@paulidale to write up a question to send to the lab with regards to the CRNG Tests issue (see openssl/openssl#24498)

The primary question is where should the SP 800-90B section 4 health tests be located:

1. The original advice we received was: they needs to be done inside the FIPS boundary before any entropy is fed into the DRBGs and this is what was done for our FIPS 140-2 validation.
2. RedHat has had different advice from their lab: it should be performed on the output of the noise source. In our case, could this happen outside the boundary since we use an external entropy source (with associated caveat)?

With an external non-validated entropy source, which is correct or can either be used?
Is the answer the same for our FIPS 140-2 and FIPS 140-3 validations?

A secondary question is: are the health tests we implemented for our FIPS 140-2 sufficient for our FIPS 140-3 validation or do they need to be modified? SP 800-90B section 4.4 outlines two approved heath tests, neither of which match what was done in the FIPS 140-2 validation. However, section 4.5 allows developer defined alternatives -- would this cover the FIPS 140-2 tests?
Essentially, do we need to implement the 4.4 approved heath tests for our FIPS 140-3 validation or not?

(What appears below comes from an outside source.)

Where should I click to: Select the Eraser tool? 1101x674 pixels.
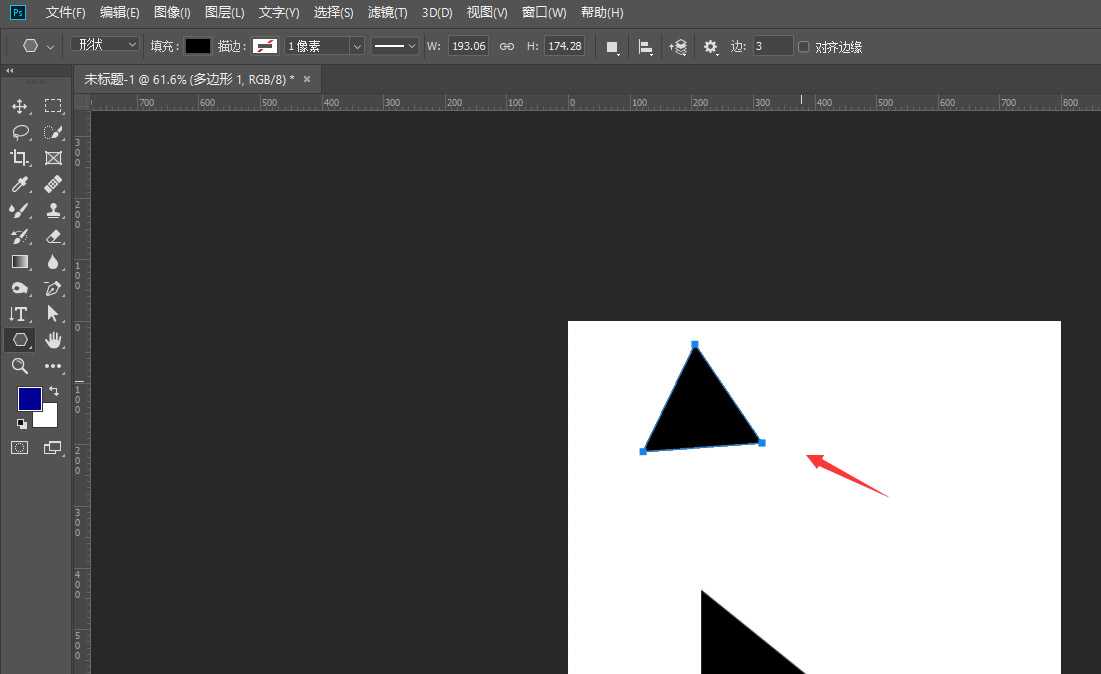click(53, 236)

FTR. I'm not sure the advice Red Hat got looked exactly this way

Just reopening this, because although @paulidale has done the requested task its not clear to me if anything has been done with the result of this. Has anyone actually sent this question to the lab?

Question(s) were sent to lab.

The rough consensus seems to be that the health check should be done on the raw output of the noise source which is not inside our FIPS module boundary.

@paulidale can you please confirm that the above answers the questions and close this?